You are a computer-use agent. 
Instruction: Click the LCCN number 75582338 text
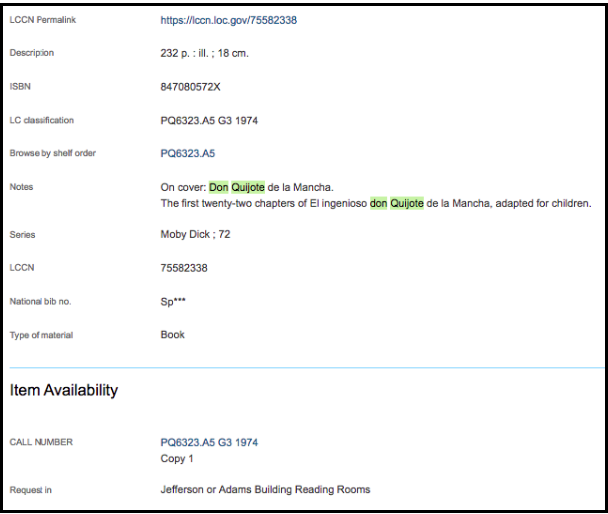click(184, 268)

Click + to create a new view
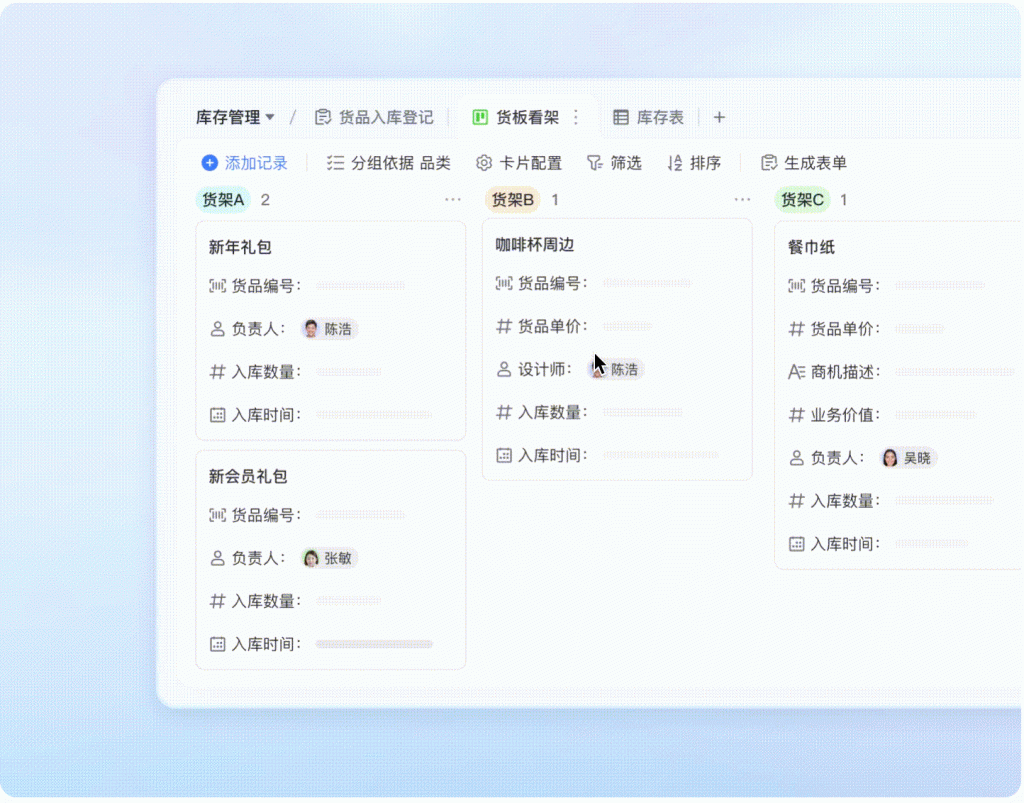coord(719,117)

### What you are asked to do
Pictures aside, retype the material exactly.

### Finished exercise
You are a computer-use agent. 
Instruction: Click the LCCN number 75582338 text
click(184, 268)

Click + to create a new view
coord(719,117)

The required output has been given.